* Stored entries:

Start of Block

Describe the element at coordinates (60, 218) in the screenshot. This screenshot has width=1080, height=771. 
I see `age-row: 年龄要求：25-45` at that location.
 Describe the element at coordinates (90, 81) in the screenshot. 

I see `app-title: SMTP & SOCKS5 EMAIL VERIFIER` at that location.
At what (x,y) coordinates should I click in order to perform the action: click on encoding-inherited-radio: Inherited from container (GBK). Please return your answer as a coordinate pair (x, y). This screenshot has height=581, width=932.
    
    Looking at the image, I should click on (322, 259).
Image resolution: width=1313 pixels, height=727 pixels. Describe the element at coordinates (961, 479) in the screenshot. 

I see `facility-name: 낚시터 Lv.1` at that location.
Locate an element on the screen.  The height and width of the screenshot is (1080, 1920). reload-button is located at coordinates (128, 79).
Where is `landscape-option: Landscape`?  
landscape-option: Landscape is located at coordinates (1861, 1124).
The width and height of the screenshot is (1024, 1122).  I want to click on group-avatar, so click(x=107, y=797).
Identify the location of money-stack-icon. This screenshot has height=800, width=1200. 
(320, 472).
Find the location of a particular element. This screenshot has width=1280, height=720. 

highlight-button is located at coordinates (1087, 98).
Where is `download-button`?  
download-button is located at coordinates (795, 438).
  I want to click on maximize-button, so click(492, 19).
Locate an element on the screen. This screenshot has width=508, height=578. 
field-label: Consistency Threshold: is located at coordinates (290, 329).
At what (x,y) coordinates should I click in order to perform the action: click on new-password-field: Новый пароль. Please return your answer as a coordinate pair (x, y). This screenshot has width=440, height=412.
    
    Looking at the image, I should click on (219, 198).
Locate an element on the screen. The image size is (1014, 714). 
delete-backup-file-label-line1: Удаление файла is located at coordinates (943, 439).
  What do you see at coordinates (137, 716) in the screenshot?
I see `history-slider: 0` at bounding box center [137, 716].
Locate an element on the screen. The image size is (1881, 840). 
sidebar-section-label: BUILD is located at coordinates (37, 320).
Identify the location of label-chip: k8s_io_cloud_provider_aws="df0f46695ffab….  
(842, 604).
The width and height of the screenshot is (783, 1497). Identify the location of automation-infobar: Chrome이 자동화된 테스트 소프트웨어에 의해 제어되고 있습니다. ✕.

End of Block

* What is being asked: Update the stretch of lines from the very first through the one containing "I want to click on maximize-button, so", replacing "Describe" with "Explain" and leaving everything else unchanged.

* Solved exercise:
Explain the element at coordinates (60, 218) in the screenshot. This screenshot has width=1080, height=771. 
I see `age-row: 年龄要求：25-45` at that location.
 Explain the element at coordinates (90, 81) in the screenshot. 

I see `app-title: SMTP & SOCKS5 EMAIL VERIFIER` at that location.
At what (x,y) coordinates should I click in order to perform the action: click on encoding-inherited-radio: Inherited from container (GBK). Please return your answer as a coordinate pair (x, y). This screenshot has height=581, width=932.
    
    Looking at the image, I should click on (322, 259).
Image resolution: width=1313 pixels, height=727 pixels. Explain the element at coordinates (961, 479) in the screenshot. 

I see `facility-name: 낚시터 Lv.1` at that location.
Locate an element on the screen.  The height and width of the screenshot is (1080, 1920). reload-button is located at coordinates (128, 79).
Where is `landscape-option: Landscape`?  
landscape-option: Landscape is located at coordinates (1861, 1124).
The width and height of the screenshot is (1024, 1122).  I want to click on group-avatar, so click(x=107, y=797).
Identify the location of money-stack-icon. This screenshot has height=800, width=1200. 
(320, 472).
Find the location of a particular element. This screenshot has width=1280, height=720. 

highlight-button is located at coordinates (1087, 98).
Where is `download-button`?  
download-button is located at coordinates (795, 438).
  I want to click on maximize-button, so click(492, 19).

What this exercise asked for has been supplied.